5 Haziran 2008 Perşembe

vicdanlı olmak ya da geçip gitmek

bugün paşa paşa evde çalışırken, tam pencermin önünde kopan kadın çığlıklarıyla irkildim. ne oluyor diye bakayım dedim ki, kağıt toplayan bir adamcağız boylu boyunca düşmüş yere, şu devasa çuvallı arabası da yanına, iki kadın da panik halde etrafa sesleniyorlar. hiç düşünmeden kolonya ve suyu kaptığım gibi gittim yanlarına, ambulans gerekir mi diye de bakayım istedim.
ben dışarıa çıkana kadar adamı kaldırıma oturtmuşlar, etrafına üç beş kişi daha yetişmiş -çoğunluk civardaki ev kadınları-, bir tane de ortayaşlı adam var.
adam elini yüzünü yıkadı, kolanyayı kokladı, sonra döndü benden bir dilim ekmek istedi, koştum içeri, hazırladım hemen bir şeyler, getirdim. adam "sabahtan beri bir şey yemedim, çocuklarım da aç kaldı evde" diye başladı yemeye, bir yandan da anlatmaya, meğerse bir hastalığı varmış, ama ne hastalığın adı anlaşabildi, ne de kullanması gerekn ilacın adı. her ne kadar başlarda panikle feryat eden kadın, söyle ilacını ben alayım diye ısrar ettiyse de adam anlaşılır bir şeyler söylemeyemedi. kadın fiyatını sordu ilacın, "biz verelim paranı, sen al ilacını al" dedi. 20 lira çıkardı cüzdanından, sonra toplaşmış olanlara seslnedi, sizler de verin 20şer lira" diye, kimse itiraz etmeden çıkarıp verdi, hatta ben de tüh, cüzdansız fırladım dışarı diye utandım. neyse bir kadınla o orta yaşlı erkekden çıkıştı 20şer liralar da, toplayıp verdiler adama.

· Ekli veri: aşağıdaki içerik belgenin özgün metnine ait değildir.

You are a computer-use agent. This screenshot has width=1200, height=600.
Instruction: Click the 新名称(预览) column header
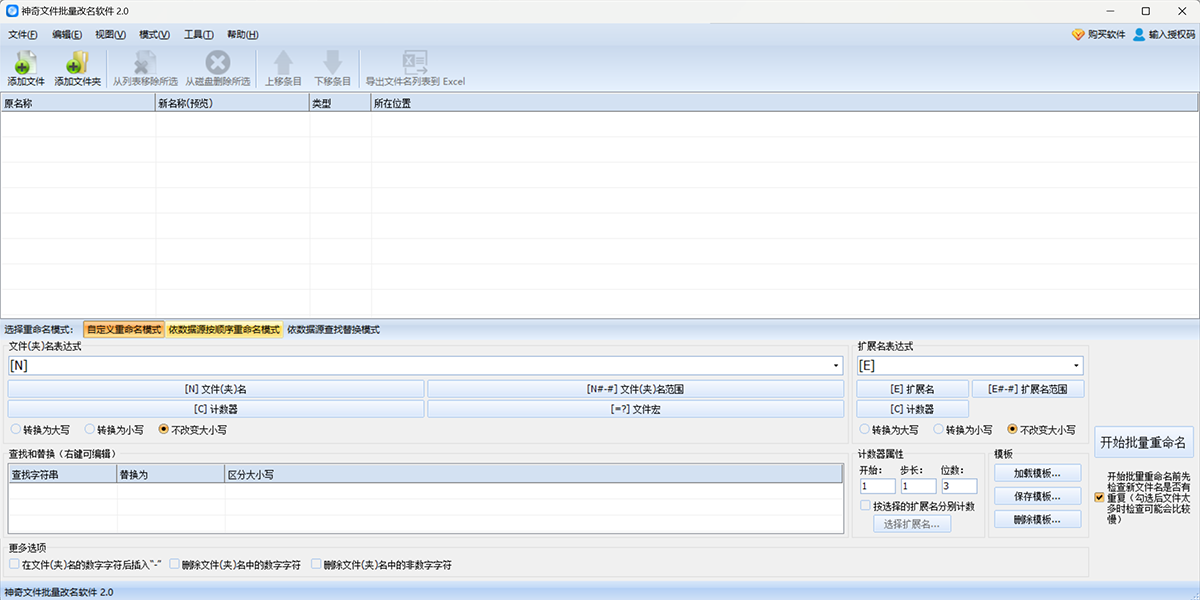pos(232,102)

buraya kadar her şey normal gibiydi, olası bir şey tabii, açlıktan ve ilaçsızlıktan düşüp bayılmış olabilirdi pekala. ama tüm o panik durumu geçince, aldı beni birden bir düşünce. ben bu hikayeleri duymuştum yahu! buyur, burnumun dibinde olup bitiyordu. özellikle de paraların verilmesini organize eden kadının çantasının açık kaldığını görünce, onu bu yönde uyarabilmesi, açlıktan bayılmış ve yeni kendine gelmiş bir adam için garip sayılmaz mıydı?!
hele ki herkes gidip de, bu tekrar ayaklanıp, kısa günün karı 70 lirayı topladım derecesine bizim apartmana bakışını görünce...
hani insan, eğer durum buysa, helal olsun, sağlam numara çekti diyesi geliyor!

4 Haziran 2008 Çarşamba

cup sonrası

c.ö. ve c.s. diye ayırmalı bu dönemleri.

bir tuhaflaştık alaca ve ben.
ilk bir kaç gün alaca açısından ne denli sevnidiriciyse benim açımdan o denli yıkıcıydı. hatun haklıydı elbette, cup ile kıskanılacak bir ilişkim oldu hep. inkar da etmedim hiç, cup'un özel olduğunu açıkça söylediğim oldu.
cup'tan sadece 4 ay sonra aileye katılmasına rağmen onun kadar sevilmediğini hep hissetmiştir cilveli, haylaz alacakızım. kaç kez kıskanıp cup ile arama girmiştir minik sevgi kelebeğim. ama sanırım, sorun bir parça da benim onda kendimi özel hissetmeyişimdi -ne bencillik-, neymiş eve gelen herkese sırnaşıyormuş. ne güzel işte tam bir sevgi delisi, herkesle paylaşacak sevgisini ille de! soğuk nevale cup tabii bir tek bana gösteriyordu o sevgiyi... ama işte insan bencilliği, özel olduğunu ille de hissetmek istiyor.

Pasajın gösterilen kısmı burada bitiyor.